President Director’s Award: Dona Prawita Arissuta dengan karya We’ve Not Just Been Extremely Fortunate. Ungkapan syukur atas keberagaman bangsa melalui metafora visual gunungan dan simbol kultural. Dona Parwita, seniman kontemporer dengan pendekatan multidisipliner yang mengeksplorasi isu tubuh, identitas, dan pengalaman perempuan dalam konteks sosial budaya urban. Lulusan Fakultas Seni Rupa dan Desain ITB, Dona dikenal melalui instalasi yang menggunakan objek sehari-hari, tekstil, dan narasi personal sebagai bentuk refleksi kritis. Karyanya telah ditampilkan di berbagai pameran nasional dan internasional, termasuk Biennale Jogja, Art Jakarta, dan Galeri Nasional Indonesia.
Kategori Pelajar & Mahasiswa:
Grand Prize: Diandra Lamees dengan karya Upacara Imlek Versiku. Perjalanan mengenal ulang budaya Tionghoa lewat bentuk keramik reflektif. Diandra Lamees, mahasiswa seni rupa tingkat akhir di Institut Teknologi Bandung yang mengambil spesialisasi studio keramik. Selama berkarya, ia beberapa kali mencoba memahami rasa asingnya terhadap identitasnya sebagai seorang Tionghoa Indonesia.

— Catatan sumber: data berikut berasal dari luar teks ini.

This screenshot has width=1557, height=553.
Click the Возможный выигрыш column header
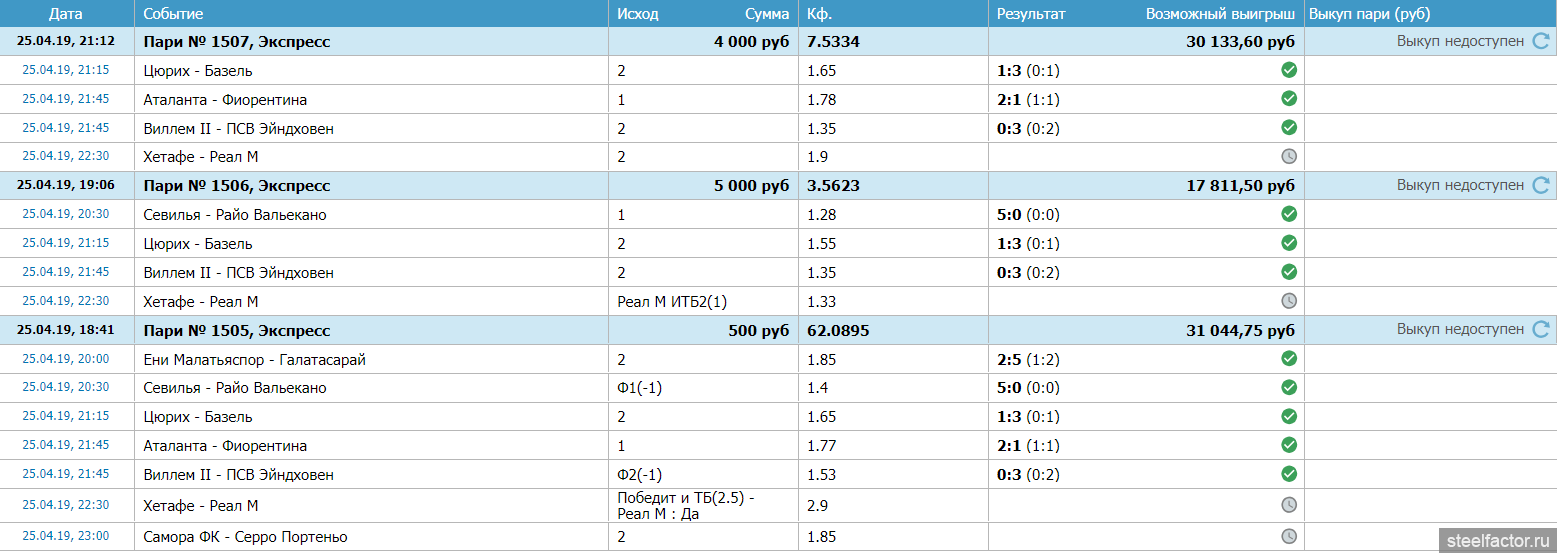1220,14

Judges' Award: Raden Muhammad Taufik Hidayat dengan karya Penyambutan Semesta #2. Representasi quarter-life crisis sebagai ruang jeda dan refleksi dalam banjir informasi. Taufik Hidayat, seniman lintas medium yang berbasis di Yogyakarta. Melalui pendekatan konseptual berbasis riset, ia mengeksplorasi relasi antara material, sejarah, dan dinamika sosial-politik. Meski dikenal lewat karya keramiknya, Taufik bekerja dengan berbagai medium untuk membongkar dan merangkai ulang narasi yang terpinggirkan. Saat ini, ia tengah menyelesaikan studi di Institut Seni Indonesia Yogyakarta dan menjalani riset tentang sejarah pangan dalam program Asana Bina Seni Biennale Jogja.
President Director’s Award: Prakadetto Alansa dengan karya Momen Pemersatu. Sepakbola dan kekayaan hayati Indonesia sebagai simbol identitas dan kesatuan bangsa. Prakadetto Alansa, seniman muda asal Gunungkidul yang kini menetap dan berkarya di Yogyakarta. Saat ini ia menempuh pendidikan di Program Studi Seni Rupa Murni, Institut Seni Indonesia Yogyakarta, dan aktif menjalin kolaborasi profesional dengan Sewu Satu Gallery. Karyanya berangkat dari pendekatan realis yang didekonstruksi, menyingkap estetika dalam bentuk-bentuk yang tidak utuh maupun tak terduga. Bagi Prakadetto, ketidakteraturan justru memuat narasi jujur tentang realitas.